━━━ DATA SUPPLIED ━━━
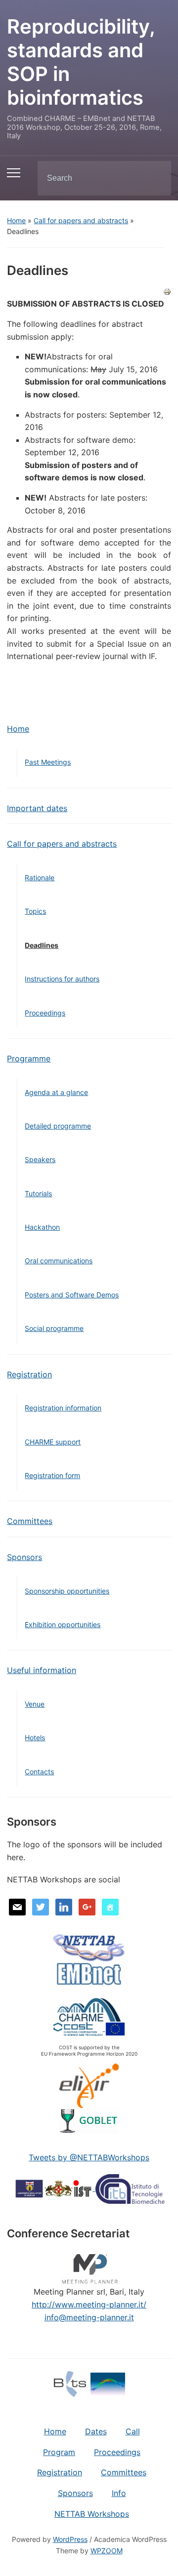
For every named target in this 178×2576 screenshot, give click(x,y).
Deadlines (41, 945)
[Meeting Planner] (89, 2267)
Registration (29, 1374)
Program (59, 2452)
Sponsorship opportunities (67, 1591)
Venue (34, 1704)
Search (155, 178)
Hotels (35, 1737)
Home (16, 220)
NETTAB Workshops (91, 2514)
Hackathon (42, 1227)
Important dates (37, 808)
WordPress (70, 2539)
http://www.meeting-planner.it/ (89, 2304)
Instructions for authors (62, 979)
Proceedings (45, 1013)
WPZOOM (106, 2550)
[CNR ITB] (130, 2188)
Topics (35, 911)
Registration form (52, 1475)
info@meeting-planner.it (89, 2317)
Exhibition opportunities (62, 1624)
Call (133, 2431)
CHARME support (53, 1442)
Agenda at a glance (56, 1092)
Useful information (41, 1670)
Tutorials (38, 1193)
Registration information (63, 1408)
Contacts (39, 1771)
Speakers (40, 1159)
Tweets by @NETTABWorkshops (89, 2157)
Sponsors (24, 1557)
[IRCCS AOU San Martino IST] (54, 2188)
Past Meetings (48, 762)
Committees (29, 1521)
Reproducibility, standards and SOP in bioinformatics (81, 62)
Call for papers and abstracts (81, 220)
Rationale (39, 877)
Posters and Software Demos (72, 1294)
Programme (28, 1058)
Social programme (54, 1328)
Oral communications (58, 1260)
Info (119, 2493)
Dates (96, 2431)
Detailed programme (58, 1126)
━━━
## WHAT TO DO
Give back exactly the lines from the one that contains "Call for papers and abstracts (81, 220)" to the end of the data above, both of those lines included.

## WRITTEN ANSWER
Call for papers and abstracts (81, 220)
Rationale (39, 877)
Posters and Software Demos (72, 1294)
Programme (28, 1058)
Social programme (54, 1328)
Oral communications (58, 1260)
Info (119, 2493)
Dates (96, 2431)
Detailed programme (58, 1126)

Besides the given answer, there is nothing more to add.